12.2 Modification; Waiver. To change anything in this Contract and/or the work that is/has been agreed upon , the Client and the Designer must agree to that change either verbally and/or in writing . Neither party can waive its rights under this Contract or release the other party from its obligations under this Contract, unless the waiving party acknowledges it is doing so in writing and signs a document that says so.
12.3 Signatures. The Client and the Designer are under verbal contracts and/or other forms of contact such as, email, text messages and/or social media communication. The use of these communications will act as a signature.
13.0 INDEMNITY & ARBITRATION
13.1 Designer Indemnity. In this Contract, the Client agrees to indemnify the Designer (and its affiliates and its and their directors, officers, employees, and agents) from and against liabilities, losses, damages, and expenses (including reasonable attorneys’ fees) related to a third-party claim or proceeding arising out of a breach by the Client of its obligations under this Contract.
14.0 CONFLICT RESOLUTION: Should we ever have a conflict, it is hoped that we could work it out amiably. If we are not able to seek resolution through good-faith negotiation within 30 days, we agree now that the only method of legal dispute resolution that will be used is binding arbitration before a single arbitrator, jointly selected by both of us, unless we both agree otherwise in writing or otherwise provided by law. You understand and agree now that the only monetary damages that can be awarded to you through arbitration is the full refund of your Payment made to date. No other financial awards of consequential damages, or any other type of damages, may be granted to you. We both agree now that the decision of the arbitrator is final and binding and may be entered as a judgment into any court having the appropriate jurisdiction. You also agree that should arbitration take place, it will be held in Ogemaw County in the State of Michigan where my principal place of business is located (as indicated in Clause 1), and the prevailing party shall be entitled to all reasonable attorneys’ fees and all costs necessary to enforce the decision of the arbitrator.

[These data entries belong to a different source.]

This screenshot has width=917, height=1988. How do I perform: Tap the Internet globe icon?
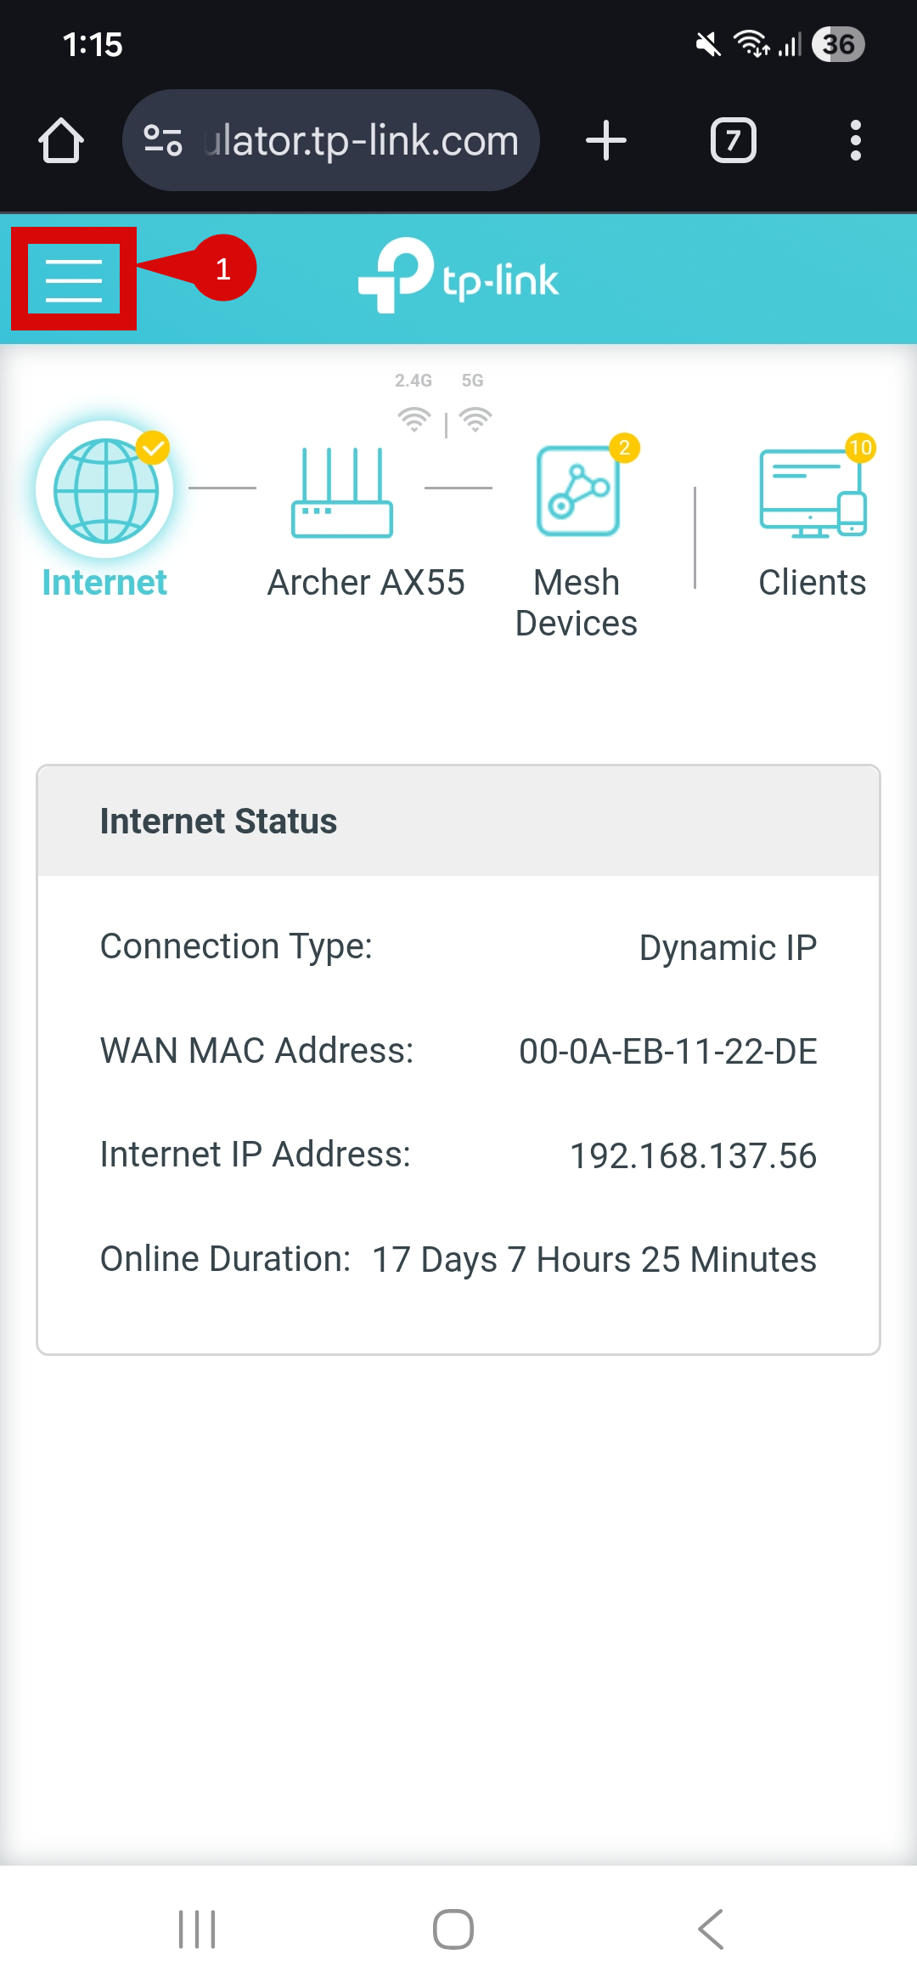(105, 490)
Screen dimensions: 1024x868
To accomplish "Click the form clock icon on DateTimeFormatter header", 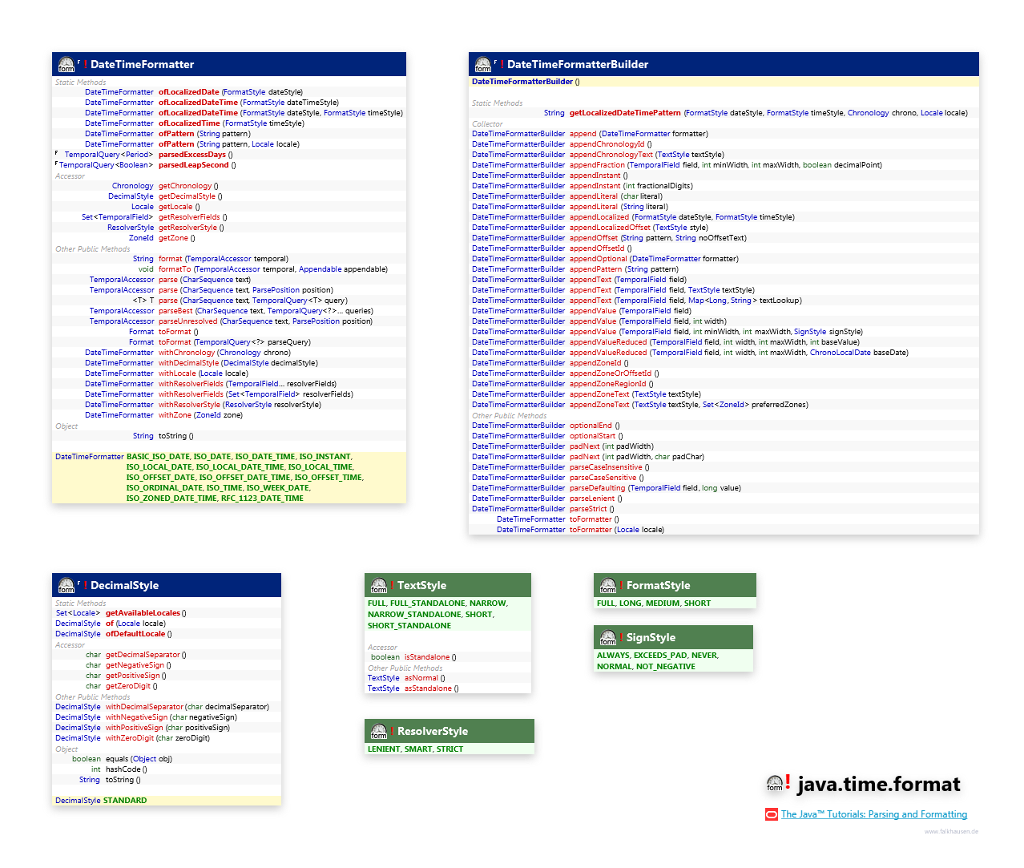I will [x=67, y=64].
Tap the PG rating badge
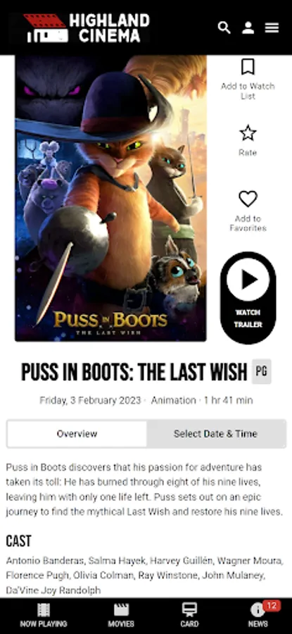The image size is (292, 634). [261, 371]
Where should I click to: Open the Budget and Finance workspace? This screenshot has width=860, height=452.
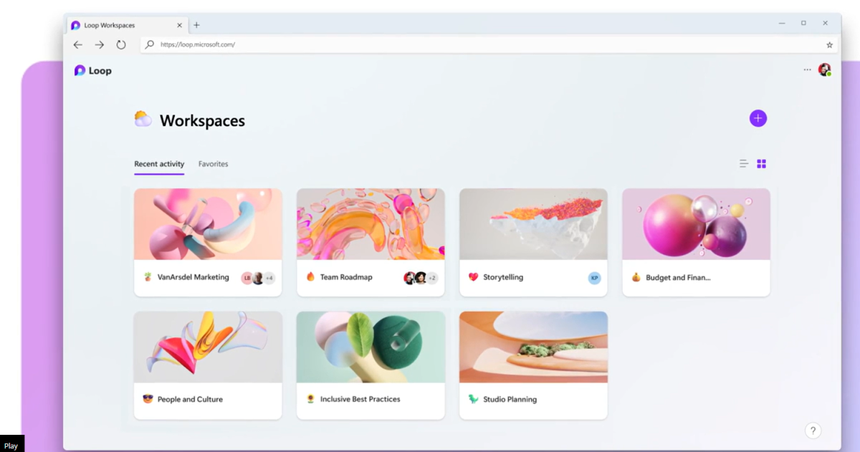point(696,242)
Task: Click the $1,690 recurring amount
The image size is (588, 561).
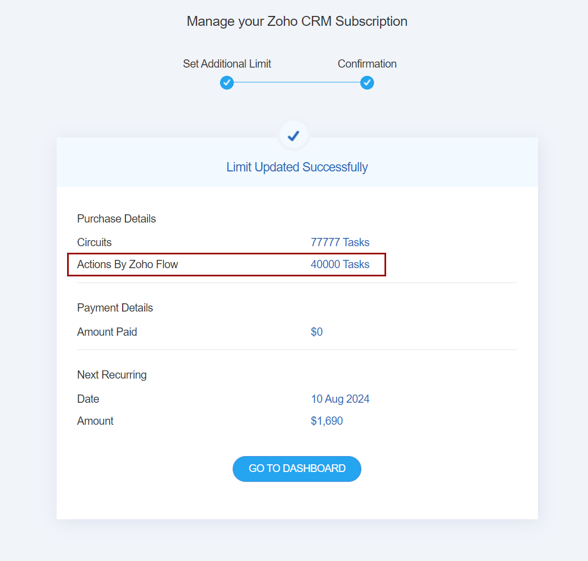Action: click(327, 421)
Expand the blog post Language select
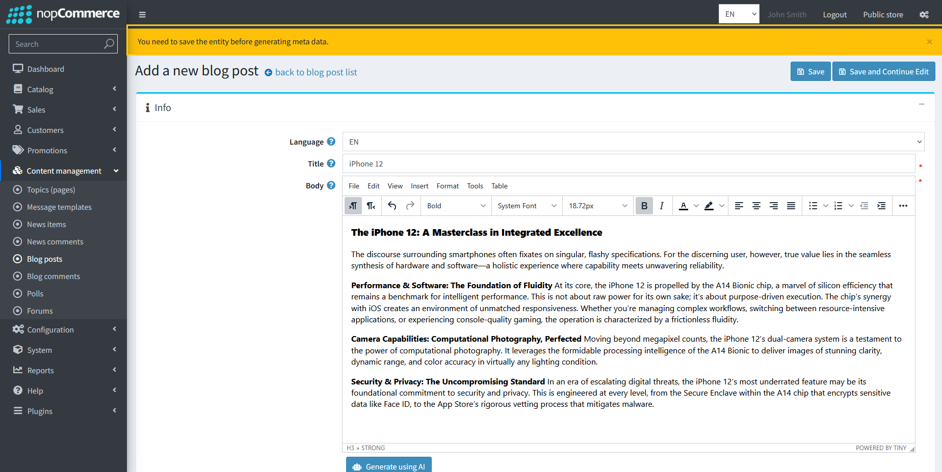 633,142
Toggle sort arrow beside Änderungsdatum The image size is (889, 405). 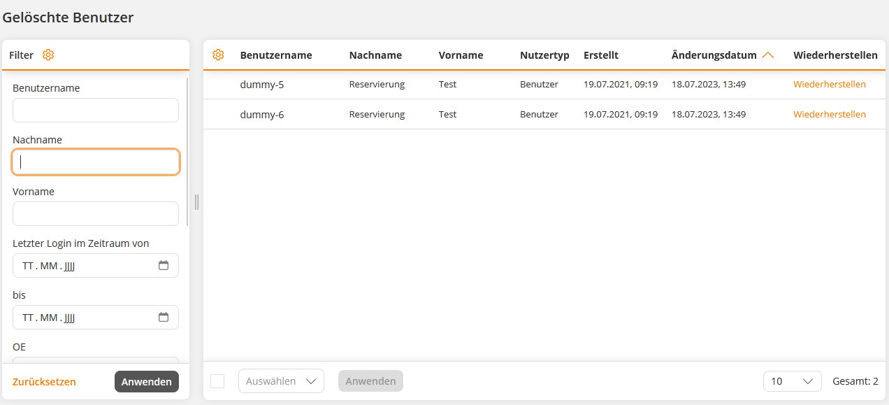tap(768, 55)
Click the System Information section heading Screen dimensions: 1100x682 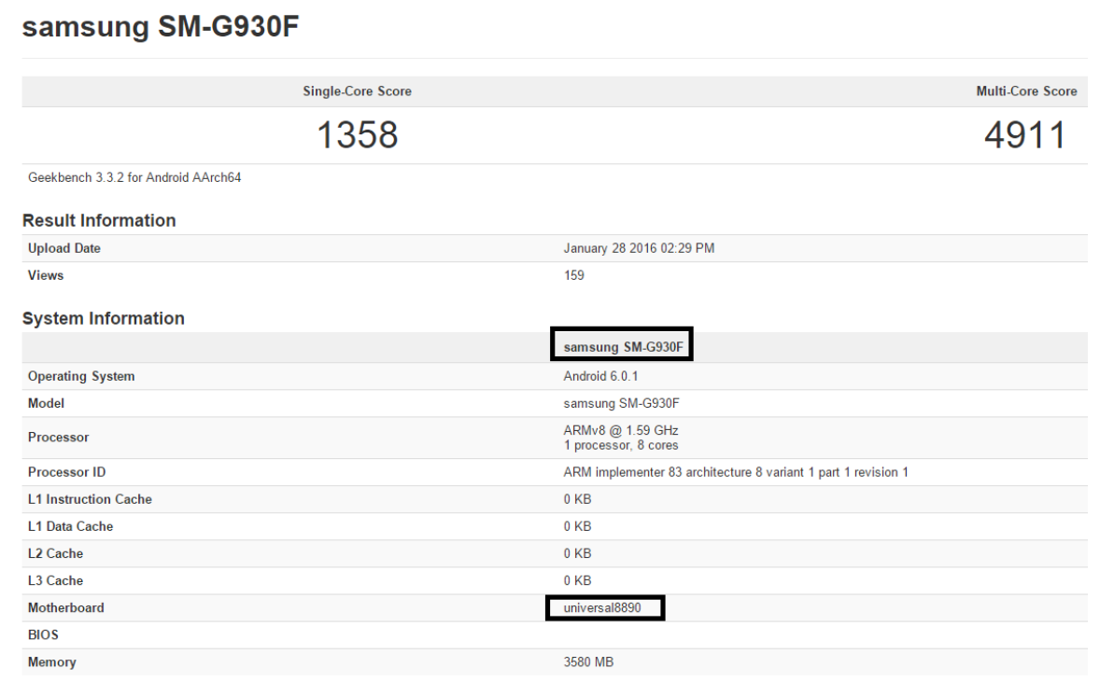104,318
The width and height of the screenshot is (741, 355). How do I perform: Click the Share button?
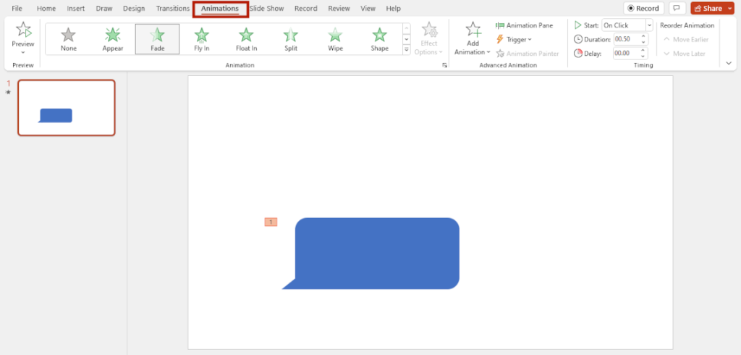click(x=708, y=9)
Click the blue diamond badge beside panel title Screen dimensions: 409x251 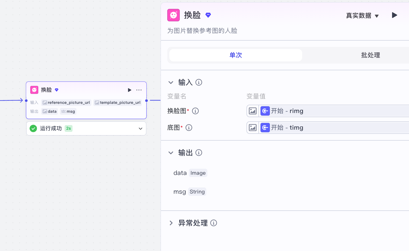(x=208, y=15)
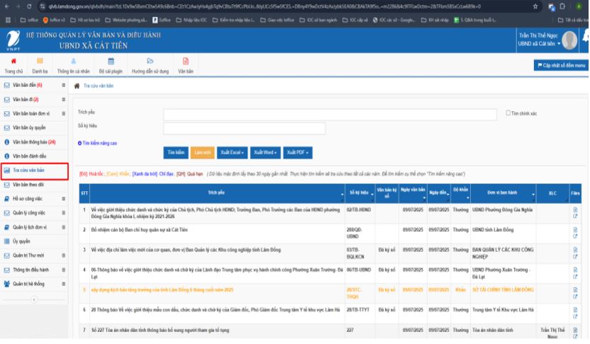The image size is (590, 344).
Task: Open file attachment icon in first row
Action: pyautogui.click(x=575, y=210)
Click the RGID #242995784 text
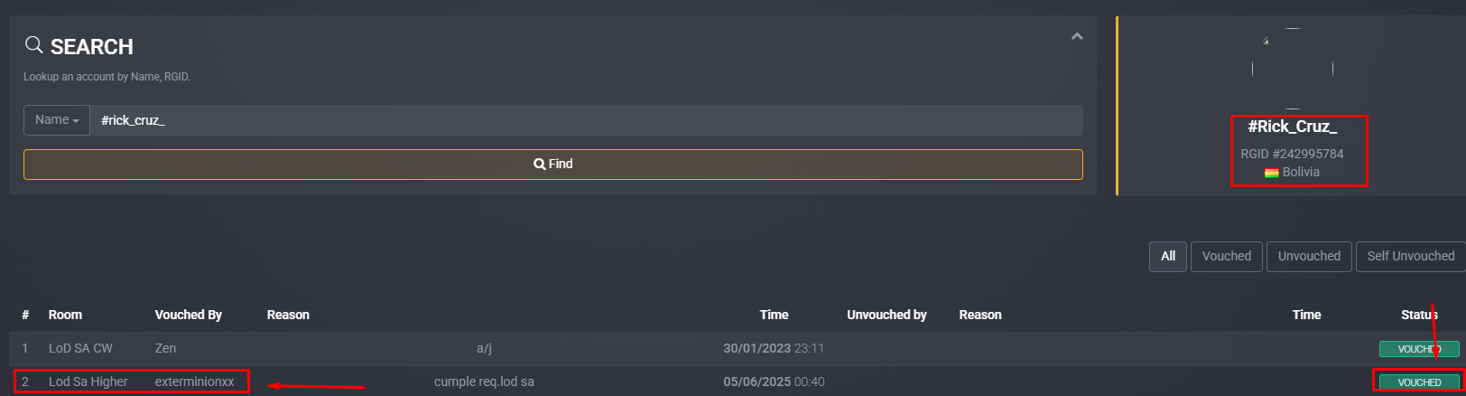Screen dimensions: 1466x396 [1292, 154]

14.0 Mutual Non-Disparagement
Should you have any questions or concerns about my company or me, you agree now to contact me directly in a mature and professional way rather than to publicly make any negative or critical comments about my business or me through social media or otherwise. We both agree now not to communicate with any other individual, company or entity in a way that is harmful or disparaging to the other, whether actual or perceptual, or to do or say anything that is injurious to each other’s reputation, including about me, my business, my employees, contractors or agents, other participants. In arbitration or when required by law we are not prohibited from publicly sharing our thoughts and opinions.
By signing this agreement and/or by hiring the Boutique Marketing Studio, you agree to the terms of this contract and acknowledge that you have read, understand, agree to and accept all of the terms in this Agreement. Electronic signatures of this Agreement are permitted and enforceable. You agree that you have had the opportunity to ask me any questions prior to signing, and your signature indicates that you are in agreement with all of the terms of this Agreement.